Crítica de televisión

Nada como haber cruzado la espectral muga irunesa e instalarse a este lado del mundo para ver cómo cae el 2008 sobre el 2007 (¡este también rima, sí señor!). La parte francesa que todos llevamos dentro está de enhorabuena. Monsieur le président se encuentra rodeado de cocodrilos del Nilo en brazos de Carla Bruni-Tedeschi, de los Bruni-Tedeschi de toda la vida. ¡Et le peuple, enchanté de la vie! Cecilia Sarkozy no votó a su marido en las últimas elecciones. Ni en la primera ni en la segunda vuelta. Carla Bruni sí ejerció su derecho al voto. Y lo hizo por Ségolène. Lo que evidencia que Nicolás debe tener valores ocultos. Muy ocultos.

Los medios franco-españoles -escritos como el amor, orales como el deseo y visuales como la pasión (el sexo, ¡ah, el sexo!)- de ambos lados se hacen eco en primera de las veleidades amorosas del prémier francés. Las maissons de la presse rebosan escorzos y primerísimo-primeros de ambos. Pero, sobre todo, de ella.

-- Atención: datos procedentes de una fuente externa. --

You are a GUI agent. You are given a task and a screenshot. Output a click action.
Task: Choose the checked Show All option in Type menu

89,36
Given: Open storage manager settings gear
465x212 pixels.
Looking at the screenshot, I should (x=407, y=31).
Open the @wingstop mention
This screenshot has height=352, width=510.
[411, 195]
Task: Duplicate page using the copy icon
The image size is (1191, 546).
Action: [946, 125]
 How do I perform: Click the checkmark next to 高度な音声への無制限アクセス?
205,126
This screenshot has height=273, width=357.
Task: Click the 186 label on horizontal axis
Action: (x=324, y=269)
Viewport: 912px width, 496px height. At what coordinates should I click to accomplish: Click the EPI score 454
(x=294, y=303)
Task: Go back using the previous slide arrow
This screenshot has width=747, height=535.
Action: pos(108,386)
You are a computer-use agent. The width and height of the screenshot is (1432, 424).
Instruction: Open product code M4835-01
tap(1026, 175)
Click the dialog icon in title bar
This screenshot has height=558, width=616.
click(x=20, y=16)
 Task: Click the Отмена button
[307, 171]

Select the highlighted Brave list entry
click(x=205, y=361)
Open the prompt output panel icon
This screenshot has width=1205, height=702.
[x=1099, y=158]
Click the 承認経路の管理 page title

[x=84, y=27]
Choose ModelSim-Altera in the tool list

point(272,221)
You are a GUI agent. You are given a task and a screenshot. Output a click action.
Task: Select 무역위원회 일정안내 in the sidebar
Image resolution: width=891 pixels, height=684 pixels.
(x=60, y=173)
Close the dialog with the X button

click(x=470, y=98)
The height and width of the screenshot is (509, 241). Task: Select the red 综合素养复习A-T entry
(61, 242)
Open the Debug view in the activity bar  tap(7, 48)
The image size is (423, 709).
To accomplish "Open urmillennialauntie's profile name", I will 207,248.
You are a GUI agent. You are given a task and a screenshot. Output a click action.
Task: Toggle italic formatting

Hasta «Le Monde diplomatique» se ha atrevido a enseñar el pentagrama de este canto de sirena. La Bruni también canta. No como la Birkin, la Abril, la Dombasle y otras, sino mucho mejor. «La política no es lo que era», decía un señor muy elegante en Hendaia hace unos días. «Gracias a Zeus no, por supuesto», le respondí. «¿Quién es Zeus? ¿El hijo de Sara Montiel?», me respondió. Le miré como lo hiciera aquella vaca gallega al tren japonés y seguimos hablando de temas de la mayor intrascendencia.

Hoy vuelve a ser Nochevieja. La última noche de este año que ha -¡por fin!- pasado. Podría haber recuperado los 1.000 caracteres escritos para este espacio hace exactamente una semana. Nadie hubiera notado la diferencia y el texto resultaría tan aplicable a aquella estúpida noche comercial como a esta otra. Como tampoco nadie apreciará las diferencias televisivas entre esta programación de fin de periplo y la de año que viene. Ni tampoco la del pasado. No hay que perder las esperanzas de que todo pueda irremisiblemente mejorar. Eso es lo último. Pero está muy claro que aquí y allí el único que puede gritar desde la pirámide de Keops al mundo a las exactas 12 horas de hoy «¡Vive la diference!» es Sarkozy. Y su novia, la Sarkofaga, noski. Urte berri on!